According to the Pakistani folk wisdom, which is sometimes superior to untested constitutional interpretations, the best time to stop the cat from drinking the milk is before he drinks the milk. No strategy is effective in squeezing the milk out of the cat's belly. This folk wisdom dictates that it will be highly adventurous for the Supreme Court to now declare that Gen Musharraf could not lawfully contest presidential election.

The Supreme Court's judicial activism is even more objectionable when it begins to sort out political competition. When it comes to politics versus politics, a responsible judiciary stays out of it. In the United States, the doctrine of political question provides useful, though imperfect, guidance for the judiciary. The doctrine clears the path for political forces to contest with each other, win, and lose. Judges may have a preferred dog in the fight. The political question doctrine, however, mandates that judges leave dogfights to dogs. Any judicial intervention to tilt the political field for or against a political party is uncalled for. The judiciary loses respect, not gains it, when it imposes its preferences on the political process.
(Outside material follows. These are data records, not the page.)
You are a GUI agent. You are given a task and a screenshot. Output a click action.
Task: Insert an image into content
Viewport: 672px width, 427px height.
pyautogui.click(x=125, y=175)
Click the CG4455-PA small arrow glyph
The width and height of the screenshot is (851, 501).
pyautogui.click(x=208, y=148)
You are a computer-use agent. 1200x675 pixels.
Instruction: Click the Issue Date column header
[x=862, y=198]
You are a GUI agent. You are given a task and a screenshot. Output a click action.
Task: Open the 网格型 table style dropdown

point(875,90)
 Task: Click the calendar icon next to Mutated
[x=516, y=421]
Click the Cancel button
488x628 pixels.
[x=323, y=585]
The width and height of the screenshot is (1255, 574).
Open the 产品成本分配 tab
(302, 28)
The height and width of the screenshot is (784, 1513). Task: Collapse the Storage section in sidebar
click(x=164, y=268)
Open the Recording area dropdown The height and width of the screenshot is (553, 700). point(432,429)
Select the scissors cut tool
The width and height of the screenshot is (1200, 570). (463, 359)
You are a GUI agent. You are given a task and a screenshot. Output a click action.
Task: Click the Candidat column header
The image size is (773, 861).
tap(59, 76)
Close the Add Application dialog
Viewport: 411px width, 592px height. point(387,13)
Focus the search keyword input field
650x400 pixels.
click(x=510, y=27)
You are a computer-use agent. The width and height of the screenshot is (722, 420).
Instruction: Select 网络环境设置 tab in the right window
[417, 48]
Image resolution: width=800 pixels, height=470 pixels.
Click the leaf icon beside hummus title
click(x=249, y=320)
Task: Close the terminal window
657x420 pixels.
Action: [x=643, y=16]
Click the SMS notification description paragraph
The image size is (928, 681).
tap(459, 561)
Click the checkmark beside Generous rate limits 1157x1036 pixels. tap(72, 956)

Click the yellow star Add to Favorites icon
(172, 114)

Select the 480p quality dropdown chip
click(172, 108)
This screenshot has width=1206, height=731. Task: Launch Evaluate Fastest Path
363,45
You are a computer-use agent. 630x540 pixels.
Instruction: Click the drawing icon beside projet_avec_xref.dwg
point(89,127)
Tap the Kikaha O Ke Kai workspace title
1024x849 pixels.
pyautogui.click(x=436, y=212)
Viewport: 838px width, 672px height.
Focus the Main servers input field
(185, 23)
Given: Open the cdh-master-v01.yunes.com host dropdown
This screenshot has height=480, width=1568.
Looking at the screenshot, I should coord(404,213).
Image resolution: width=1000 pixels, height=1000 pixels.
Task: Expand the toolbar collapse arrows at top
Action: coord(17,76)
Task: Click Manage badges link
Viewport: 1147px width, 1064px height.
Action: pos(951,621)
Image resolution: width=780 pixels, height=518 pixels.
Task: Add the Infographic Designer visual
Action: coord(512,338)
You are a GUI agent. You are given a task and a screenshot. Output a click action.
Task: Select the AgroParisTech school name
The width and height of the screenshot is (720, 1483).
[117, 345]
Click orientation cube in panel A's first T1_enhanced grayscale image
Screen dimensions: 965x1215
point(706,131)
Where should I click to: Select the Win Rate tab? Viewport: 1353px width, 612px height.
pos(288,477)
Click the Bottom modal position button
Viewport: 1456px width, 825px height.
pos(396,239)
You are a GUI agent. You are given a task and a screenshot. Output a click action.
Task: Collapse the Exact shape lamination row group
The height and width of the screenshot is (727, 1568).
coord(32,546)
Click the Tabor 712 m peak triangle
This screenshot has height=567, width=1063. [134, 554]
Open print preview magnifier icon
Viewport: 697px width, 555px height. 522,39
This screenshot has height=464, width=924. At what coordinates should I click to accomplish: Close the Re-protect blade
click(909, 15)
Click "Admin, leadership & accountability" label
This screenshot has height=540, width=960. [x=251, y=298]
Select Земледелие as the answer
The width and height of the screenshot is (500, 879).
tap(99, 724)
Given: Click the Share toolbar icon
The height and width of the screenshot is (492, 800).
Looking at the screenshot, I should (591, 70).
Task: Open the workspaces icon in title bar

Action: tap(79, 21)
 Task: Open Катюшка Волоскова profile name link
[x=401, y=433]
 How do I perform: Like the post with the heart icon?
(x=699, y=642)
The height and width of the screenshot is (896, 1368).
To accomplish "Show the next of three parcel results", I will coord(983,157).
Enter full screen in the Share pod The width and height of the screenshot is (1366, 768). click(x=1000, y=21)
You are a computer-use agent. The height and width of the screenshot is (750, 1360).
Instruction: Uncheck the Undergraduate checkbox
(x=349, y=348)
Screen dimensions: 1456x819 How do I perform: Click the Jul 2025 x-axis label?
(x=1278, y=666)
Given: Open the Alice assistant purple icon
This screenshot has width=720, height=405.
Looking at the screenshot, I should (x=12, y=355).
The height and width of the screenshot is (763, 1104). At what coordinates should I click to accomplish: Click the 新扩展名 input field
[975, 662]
Applying these insights, it would be appropriate for the Supreme Court not to rule on the constitutionality of the Executive Ordinance under which the Musharraf government has pardoned the alleged crimes of Benazir Bhutto. The ordinance is most certainly a seamy political transaction between two political operators, Musharraf and Benazir, who seek power and will do anything to keep it. The deal is even more repellent after Nawaz Sharif's deportation contrary to the Supreme Court order. Despite these obvious problems, the Supreme Court must not disturb the Musharraf-Benazir political deal. By declaring the ordinance offensive to the constitution, the Supreme Court will further confuse the political scene, inviting chaos and perhaps military intervention. Let the general election in January 2008 sort out the politics.